Una madre buscadora se acercó a los presentes para exigir respeto a las víctimas y sus familiares, lo que desencadenó una confrontación verbal. Un reportero que cubría el hecho intervino en defensa de la activista y, según denuncias, también fue agredido.
Tras el incidente, internautas comenzaron a identificar a los presuntos responsables. Los nombres que circulan en las plataformas digitales son Liel Nasib, Aarón Ortíz Jiménez y Abraham Chayo. Hasta la fecha, ninguna autoridad ha confirmado oficialmente la participación de estas personas, aunque sus imágenes se han multiplicado en redes acompañadas de capturas de pantalla y fotografías.
Uno de los señalados respondió públicamente a las acusaciones, generando una nueva ola de críticas por el tono empleado contra las madres buscadoras, quienes llevan años trabajando en la localización de familiares desaparecidos. La reacción del público ha sido de exigencia de una disculpa pública y de una investigación por parte de las autoridades.
El caso ha reavivado el debate sobre el uso y la protección de los materiales de los colectivos de búsqueda, que son esenciales para visibilizar casos de desaparición y apoyar a las familias.
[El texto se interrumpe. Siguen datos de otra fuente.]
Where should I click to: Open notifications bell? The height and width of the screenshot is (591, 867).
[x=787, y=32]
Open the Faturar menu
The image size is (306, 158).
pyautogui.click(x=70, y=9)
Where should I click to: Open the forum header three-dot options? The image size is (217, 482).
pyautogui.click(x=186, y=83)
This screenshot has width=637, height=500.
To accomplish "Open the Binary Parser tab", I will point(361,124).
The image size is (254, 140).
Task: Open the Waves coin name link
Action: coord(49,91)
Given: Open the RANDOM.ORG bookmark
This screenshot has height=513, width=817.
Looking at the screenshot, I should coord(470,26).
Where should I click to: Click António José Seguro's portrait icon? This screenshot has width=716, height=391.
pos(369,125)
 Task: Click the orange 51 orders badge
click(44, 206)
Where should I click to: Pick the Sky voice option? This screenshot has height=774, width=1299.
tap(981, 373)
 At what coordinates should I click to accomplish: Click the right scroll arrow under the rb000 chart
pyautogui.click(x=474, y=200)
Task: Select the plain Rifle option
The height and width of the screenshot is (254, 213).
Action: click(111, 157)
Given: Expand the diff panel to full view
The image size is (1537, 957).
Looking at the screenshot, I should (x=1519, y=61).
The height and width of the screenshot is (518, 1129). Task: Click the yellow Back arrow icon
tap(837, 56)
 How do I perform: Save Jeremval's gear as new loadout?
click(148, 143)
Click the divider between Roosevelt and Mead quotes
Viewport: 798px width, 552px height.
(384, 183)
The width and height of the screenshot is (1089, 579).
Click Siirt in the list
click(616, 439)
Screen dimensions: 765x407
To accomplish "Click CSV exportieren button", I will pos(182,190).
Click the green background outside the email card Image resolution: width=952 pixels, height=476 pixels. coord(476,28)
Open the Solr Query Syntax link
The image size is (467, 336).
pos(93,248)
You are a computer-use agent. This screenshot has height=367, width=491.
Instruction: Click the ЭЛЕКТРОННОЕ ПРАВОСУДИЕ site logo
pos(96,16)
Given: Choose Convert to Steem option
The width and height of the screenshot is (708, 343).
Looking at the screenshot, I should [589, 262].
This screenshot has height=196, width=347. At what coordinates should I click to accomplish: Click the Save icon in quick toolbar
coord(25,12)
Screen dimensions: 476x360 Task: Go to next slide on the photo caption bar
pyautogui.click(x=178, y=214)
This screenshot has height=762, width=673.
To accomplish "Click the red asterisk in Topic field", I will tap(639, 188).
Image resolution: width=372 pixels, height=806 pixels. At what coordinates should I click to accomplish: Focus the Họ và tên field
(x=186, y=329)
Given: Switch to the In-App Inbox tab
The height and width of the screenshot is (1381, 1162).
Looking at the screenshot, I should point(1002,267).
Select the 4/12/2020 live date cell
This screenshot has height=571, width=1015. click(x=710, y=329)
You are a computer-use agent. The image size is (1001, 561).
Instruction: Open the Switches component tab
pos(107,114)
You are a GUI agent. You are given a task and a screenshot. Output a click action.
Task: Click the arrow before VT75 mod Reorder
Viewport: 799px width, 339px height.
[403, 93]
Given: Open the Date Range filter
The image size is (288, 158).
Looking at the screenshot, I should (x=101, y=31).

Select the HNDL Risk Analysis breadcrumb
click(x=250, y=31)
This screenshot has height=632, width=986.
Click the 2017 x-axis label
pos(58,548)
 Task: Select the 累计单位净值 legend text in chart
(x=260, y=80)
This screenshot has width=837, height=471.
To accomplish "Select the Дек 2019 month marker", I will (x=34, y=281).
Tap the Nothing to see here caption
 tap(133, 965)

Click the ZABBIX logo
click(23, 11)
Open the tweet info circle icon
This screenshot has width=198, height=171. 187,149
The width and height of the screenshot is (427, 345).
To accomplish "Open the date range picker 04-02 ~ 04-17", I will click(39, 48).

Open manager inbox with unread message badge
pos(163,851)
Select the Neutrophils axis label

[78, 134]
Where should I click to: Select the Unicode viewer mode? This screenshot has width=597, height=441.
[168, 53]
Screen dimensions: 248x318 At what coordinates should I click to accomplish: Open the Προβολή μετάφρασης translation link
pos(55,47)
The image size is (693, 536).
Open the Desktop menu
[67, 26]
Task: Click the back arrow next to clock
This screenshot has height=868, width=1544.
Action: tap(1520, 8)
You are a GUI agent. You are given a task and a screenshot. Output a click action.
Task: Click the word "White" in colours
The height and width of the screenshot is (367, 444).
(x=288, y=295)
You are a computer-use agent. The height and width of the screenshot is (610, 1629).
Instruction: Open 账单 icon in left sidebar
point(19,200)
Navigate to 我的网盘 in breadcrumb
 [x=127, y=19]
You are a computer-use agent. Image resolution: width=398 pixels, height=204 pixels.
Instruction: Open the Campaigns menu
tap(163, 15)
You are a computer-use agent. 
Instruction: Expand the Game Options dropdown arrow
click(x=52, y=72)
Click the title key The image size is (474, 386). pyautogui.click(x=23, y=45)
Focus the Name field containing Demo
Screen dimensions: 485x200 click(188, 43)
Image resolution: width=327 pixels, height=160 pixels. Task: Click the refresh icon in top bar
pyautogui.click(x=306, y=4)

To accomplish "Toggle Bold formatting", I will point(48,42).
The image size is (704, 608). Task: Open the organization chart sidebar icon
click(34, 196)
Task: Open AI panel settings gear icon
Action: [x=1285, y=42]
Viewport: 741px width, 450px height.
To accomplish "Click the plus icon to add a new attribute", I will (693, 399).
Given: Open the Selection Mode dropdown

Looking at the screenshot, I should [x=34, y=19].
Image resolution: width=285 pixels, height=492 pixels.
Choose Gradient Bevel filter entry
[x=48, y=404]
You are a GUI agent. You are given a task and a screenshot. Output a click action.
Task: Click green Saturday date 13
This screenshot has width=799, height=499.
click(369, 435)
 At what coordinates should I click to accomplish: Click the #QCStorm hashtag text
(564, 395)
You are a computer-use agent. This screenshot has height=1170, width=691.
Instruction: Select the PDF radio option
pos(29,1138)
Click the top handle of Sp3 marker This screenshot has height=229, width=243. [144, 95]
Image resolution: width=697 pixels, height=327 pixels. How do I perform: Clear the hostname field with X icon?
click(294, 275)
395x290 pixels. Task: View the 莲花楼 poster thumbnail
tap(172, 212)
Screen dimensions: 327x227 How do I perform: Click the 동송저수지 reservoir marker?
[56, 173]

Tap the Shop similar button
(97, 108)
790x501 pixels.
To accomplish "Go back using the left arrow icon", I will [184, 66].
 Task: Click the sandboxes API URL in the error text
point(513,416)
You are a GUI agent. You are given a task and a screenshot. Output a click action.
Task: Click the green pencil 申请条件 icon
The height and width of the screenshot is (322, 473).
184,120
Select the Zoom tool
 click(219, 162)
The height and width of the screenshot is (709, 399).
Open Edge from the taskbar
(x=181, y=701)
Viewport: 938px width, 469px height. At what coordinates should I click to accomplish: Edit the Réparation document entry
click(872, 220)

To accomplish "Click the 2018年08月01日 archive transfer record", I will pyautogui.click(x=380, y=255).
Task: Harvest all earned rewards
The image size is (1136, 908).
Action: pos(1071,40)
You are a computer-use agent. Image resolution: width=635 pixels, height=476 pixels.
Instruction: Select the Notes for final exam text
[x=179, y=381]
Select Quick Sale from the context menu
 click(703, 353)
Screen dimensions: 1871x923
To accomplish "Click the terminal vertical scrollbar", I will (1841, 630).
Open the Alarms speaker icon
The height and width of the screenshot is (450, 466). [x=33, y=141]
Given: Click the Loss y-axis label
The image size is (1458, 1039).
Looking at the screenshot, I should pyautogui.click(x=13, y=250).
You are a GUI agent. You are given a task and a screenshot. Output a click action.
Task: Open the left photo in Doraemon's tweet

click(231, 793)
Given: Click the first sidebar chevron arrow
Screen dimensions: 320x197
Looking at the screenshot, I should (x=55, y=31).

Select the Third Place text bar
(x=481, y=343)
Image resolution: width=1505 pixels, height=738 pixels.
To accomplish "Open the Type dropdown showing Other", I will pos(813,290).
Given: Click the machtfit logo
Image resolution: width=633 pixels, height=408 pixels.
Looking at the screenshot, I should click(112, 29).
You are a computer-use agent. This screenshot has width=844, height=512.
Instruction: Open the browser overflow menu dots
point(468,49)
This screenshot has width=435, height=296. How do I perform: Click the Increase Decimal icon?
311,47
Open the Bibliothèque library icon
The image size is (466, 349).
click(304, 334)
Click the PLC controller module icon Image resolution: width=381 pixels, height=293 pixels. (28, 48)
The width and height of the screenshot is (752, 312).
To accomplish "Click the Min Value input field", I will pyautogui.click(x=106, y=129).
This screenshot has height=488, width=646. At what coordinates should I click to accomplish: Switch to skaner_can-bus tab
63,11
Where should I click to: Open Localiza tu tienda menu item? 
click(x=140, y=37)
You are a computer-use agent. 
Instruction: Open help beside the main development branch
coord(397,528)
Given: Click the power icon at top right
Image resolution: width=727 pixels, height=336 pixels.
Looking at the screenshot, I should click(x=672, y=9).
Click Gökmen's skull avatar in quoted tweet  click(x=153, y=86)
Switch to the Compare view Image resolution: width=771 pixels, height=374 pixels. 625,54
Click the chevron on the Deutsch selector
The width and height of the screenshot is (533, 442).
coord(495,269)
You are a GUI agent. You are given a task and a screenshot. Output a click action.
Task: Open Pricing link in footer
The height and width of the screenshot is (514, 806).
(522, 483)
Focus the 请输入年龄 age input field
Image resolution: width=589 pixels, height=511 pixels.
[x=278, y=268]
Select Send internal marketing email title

Aún no se ha reportado ninguna denuncia formal por agresión al reportero ni por hostigamiento a la activista.
Mientras la conversación sigue creciendo en redes sociales, la atención se ha desplazado del triunfo deportivo a la falta de respeto percibida hacia las víctimas de desaparición y sus familias, manteniendo el asunto bajo intenso escrutinio público.